PROMPT –
Format the lines below as a JSON list of strings, with one string per line and any blank lines omitted.

ENTRIES SHOWN –
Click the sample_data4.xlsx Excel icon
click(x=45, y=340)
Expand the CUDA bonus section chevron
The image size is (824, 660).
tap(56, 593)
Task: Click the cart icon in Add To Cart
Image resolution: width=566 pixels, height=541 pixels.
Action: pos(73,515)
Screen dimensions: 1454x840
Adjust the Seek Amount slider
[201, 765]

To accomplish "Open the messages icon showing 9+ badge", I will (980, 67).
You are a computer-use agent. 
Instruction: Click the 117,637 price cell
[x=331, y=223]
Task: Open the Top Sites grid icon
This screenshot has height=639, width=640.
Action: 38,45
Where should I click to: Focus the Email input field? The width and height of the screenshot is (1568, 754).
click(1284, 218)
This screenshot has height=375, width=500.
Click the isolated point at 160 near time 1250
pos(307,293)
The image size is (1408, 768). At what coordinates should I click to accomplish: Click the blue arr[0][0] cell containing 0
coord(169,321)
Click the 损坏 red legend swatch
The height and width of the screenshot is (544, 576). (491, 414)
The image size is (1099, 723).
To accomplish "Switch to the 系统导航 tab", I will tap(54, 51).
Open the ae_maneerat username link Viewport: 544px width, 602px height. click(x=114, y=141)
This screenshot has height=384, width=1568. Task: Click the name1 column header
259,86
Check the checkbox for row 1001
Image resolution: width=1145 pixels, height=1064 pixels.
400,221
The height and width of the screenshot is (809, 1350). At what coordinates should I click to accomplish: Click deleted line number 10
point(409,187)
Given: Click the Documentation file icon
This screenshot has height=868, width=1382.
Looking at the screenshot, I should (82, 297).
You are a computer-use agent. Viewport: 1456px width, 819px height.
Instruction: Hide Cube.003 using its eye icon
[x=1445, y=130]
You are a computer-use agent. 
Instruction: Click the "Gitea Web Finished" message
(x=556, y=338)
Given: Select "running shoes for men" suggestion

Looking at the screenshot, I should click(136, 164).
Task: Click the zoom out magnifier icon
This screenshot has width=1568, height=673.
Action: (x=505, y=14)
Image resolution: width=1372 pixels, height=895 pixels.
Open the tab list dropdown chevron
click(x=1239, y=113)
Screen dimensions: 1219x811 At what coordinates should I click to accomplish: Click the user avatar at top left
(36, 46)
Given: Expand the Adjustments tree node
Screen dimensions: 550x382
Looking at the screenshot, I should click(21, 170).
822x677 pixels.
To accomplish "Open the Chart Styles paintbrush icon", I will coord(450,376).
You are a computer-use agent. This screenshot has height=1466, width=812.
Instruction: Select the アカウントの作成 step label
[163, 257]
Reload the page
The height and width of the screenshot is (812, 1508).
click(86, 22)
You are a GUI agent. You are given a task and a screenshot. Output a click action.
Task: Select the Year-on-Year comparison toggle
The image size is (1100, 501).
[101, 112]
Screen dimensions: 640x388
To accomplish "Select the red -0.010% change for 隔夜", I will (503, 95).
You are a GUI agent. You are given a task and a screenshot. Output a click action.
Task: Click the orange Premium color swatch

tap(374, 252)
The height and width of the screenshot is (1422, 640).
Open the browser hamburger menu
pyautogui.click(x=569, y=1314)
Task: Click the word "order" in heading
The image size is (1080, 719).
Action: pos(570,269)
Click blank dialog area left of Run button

SOLUTION FOR THIS TASK –
[
  "Click the sample_data4.xlsx Excel icon",
  "click(x=45, y=340)",
  "Expand the CUDA bonus section chevron",
  "The image size is (824, 660).",
  "tap(56, 593)",
  "Task: Click the cart icon in Add To Cart",
  "Image resolution: width=566 pixels, height=541 pixels.",
  "Action: pos(73,515)",
  "Screen dimensions: 1454x840",
  "Adjust the Seek Amount slider",
  "[201, 765]",
  "To accomplish \"Open the messages icon showing 9+ badge\", I will (980, 67).",
  "You are a computer-use agent. ",
  "Instruction: Click the 117,637 price cell",
  "[x=331, y=223]",
  "Task: Open the Top Sites grid icon",
  "This screenshot has height=639, width=640.",
  "Action: 38,45",
  "Where should I click to: Focus the Email input field? The width and height of the screenshot is (1568, 754).",
  "click(1284, 218)",
  "This screenshot has height=375, width=500.",
  "Click the isolated point at 160 near time 1250",
  "pos(307,293)",
  "The image size is (1408, 768). At what coordinates should I click to accomplish: Click the blue arr[0][0] cell containing 0",
  "coord(169,321)",
  "Click the 损坏 red legend swatch",
  "The height and width of the screenshot is (544, 576). (491, 414)",
  "The image size is (1099, 723).",
  "To accomplish \"Switch to the 系统导航 tab\", I will tap(54, 51).",
  "Open the ae_maneerat username link Viewport: 544px width, 602px height. click(x=114, y=141)",
  "This screenshot has height=384, width=1568. Task: Click the name1 column header",
  "259,86",
  "Check the checkbox for row 1001",
  "Image resolution: width=1145 pixels, height=1064 pixels.",
  "400,221",
  "The height and width of the screenshot is (809, 1350). At what coordinates should I click to accomplish: Click deleted line number 10",
  "point(409,187)",
  "Given: Click the Documentation file icon",
  "This screenshot has height=868, width=1382.",
  "Looking at the screenshot, I should (82, 297).",
  "You are a computer-use agent. Viewport: 1456px width, 819px height.",
  "Instruction: Hide Cube.003 using its eye icon",
  "[x=1445, y=130]",
  "You are a computer-use agent. ",
  "Instruction: Click the \"Gitea Web Finished\" message",
  "(x=556, y=338)",
  "Given: Select \"running shoes for men\" suggestion",
  "Looking at the screenshot, I should click(136, 164).",
  "Task: Click the zoom out magnifier icon",
  "This screenshot has width=1568, height=673.",
  "Action: (x=505, y=14)",
  "Image resolution: width=1372 pixels, height=895 pixels.",
  "Open the tab list dropdown chevron",
  "click(x=1239, y=113)",
  "Screen dimensions: 1219x811 At what coordinates should I click to accomplish: Click the user avatar at top left",
  "(36, 46)",
  "Given: Expand the Adjustments tree node",
  "Screen dimensions: 550x382",
  "Looking at the screenshot, I should click(21, 170).",
  "822x677 pixels.",
  "To accomplish \"Open the Chart Styles paintbrush icon\", I will coord(450,376).",
  "You are a computer-use agent. This screenshot has height=1466, width=812.",
  "Instruction: Select the アカウントの作成 step label",
  "[163, 257]",
  "Reload the page",
  "The height and width of the screenshot is (812, 1508).",
  "click(86, 22)",
  "You are a GUI agent. You are given a task and a screenshot. Output a click action.",
  "Task: Select the Year-on-Year comparison toggle",
  "The image size is (1100, 501).",
  "[101, 112]",
  "Screen dimensions: 640x388",
  "To accomplish \"Select the red -0.010% change for 隔夜\", I will (503, 95).",
  "You are a GUI agent. You are given a task and a screenshot. Output a click action.",
  "Task: Click the orange Premium color swatch",
  "tap(374, 252)",
  "The height and width of the screenshot is (1422, 640).",
  "Open the browser hamburger menu",
  "pyautogui.click(x=569, y=1314)",
  "Task: Click the word \"order\" in heading",
  "The image size is (1080, 719).",
  "Action: pos(570,269)",
  "Click blank dialog area left of Run button"
]